■ Task objective ■
Convert the data from the line with "Given: Toggle Bold formatting (Ж)" to the line with "Action: (x=1192, y=268)" into a two-column CSV with the headers instruction and answer. Give one row per instruction and its answer, with each value in a single quoted field and any line breaks replaced by spaces.
------ Material to process ------
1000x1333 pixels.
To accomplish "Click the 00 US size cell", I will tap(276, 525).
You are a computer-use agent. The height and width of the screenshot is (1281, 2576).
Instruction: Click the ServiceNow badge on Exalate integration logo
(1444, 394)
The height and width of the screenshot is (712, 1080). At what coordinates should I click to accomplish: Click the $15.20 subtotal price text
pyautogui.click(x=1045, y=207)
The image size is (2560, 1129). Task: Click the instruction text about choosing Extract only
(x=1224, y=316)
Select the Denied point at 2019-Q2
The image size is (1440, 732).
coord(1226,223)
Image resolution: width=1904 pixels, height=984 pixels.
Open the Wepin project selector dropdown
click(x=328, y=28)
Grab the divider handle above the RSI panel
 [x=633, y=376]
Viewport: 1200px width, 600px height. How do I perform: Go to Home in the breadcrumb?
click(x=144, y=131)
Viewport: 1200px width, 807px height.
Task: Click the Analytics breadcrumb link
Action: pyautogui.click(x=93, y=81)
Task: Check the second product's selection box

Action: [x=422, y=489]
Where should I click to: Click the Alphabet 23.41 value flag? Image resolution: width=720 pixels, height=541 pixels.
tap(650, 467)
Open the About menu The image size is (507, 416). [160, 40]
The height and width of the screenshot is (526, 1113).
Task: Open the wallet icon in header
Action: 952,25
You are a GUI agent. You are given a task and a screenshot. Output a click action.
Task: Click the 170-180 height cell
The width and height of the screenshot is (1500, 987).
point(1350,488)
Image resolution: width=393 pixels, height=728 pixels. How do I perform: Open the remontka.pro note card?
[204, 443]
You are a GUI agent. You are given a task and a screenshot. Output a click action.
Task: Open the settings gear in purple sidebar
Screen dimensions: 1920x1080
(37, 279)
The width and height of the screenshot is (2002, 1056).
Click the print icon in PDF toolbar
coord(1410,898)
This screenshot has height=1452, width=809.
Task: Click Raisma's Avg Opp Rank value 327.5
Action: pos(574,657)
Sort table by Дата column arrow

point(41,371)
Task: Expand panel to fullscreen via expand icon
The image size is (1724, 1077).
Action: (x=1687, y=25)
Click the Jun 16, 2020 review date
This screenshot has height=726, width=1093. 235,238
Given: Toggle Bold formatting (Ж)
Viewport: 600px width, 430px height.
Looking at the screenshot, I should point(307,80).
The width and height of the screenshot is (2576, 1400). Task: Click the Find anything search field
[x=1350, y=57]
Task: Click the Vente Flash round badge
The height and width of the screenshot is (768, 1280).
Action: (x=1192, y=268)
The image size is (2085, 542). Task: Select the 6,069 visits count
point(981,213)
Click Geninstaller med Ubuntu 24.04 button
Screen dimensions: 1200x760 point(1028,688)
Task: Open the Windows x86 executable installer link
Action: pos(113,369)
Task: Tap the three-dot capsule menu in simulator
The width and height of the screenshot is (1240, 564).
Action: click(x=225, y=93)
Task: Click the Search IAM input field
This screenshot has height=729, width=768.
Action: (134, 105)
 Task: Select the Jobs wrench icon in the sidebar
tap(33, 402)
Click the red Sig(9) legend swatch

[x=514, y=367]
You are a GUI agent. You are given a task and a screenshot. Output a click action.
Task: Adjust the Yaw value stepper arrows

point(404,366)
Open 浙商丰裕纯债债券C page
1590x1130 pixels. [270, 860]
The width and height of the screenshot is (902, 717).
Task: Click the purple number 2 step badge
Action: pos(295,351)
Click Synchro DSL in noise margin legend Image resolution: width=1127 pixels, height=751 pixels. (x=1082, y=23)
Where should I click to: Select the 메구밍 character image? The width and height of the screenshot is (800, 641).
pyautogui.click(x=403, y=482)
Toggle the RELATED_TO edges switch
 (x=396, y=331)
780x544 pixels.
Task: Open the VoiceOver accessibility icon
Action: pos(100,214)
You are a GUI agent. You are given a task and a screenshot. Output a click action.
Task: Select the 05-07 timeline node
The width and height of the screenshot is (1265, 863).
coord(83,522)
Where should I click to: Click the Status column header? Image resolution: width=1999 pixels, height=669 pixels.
------
■ Task output ■
instruction,answer
"Given: Toggle Bold formatting (Ж) Viewport: 600px width, 430px height.","Looking at the screenshot, I should point(307,80)."
"The width and height of the screenshot is (2576, 1400). Task: Click the Find anything search field","[x=1350, y=57]"
"Task: Click the Vente Flash round badge The height and width of the screenshot is (768, 1280).","Action: (x=1192, y=268)"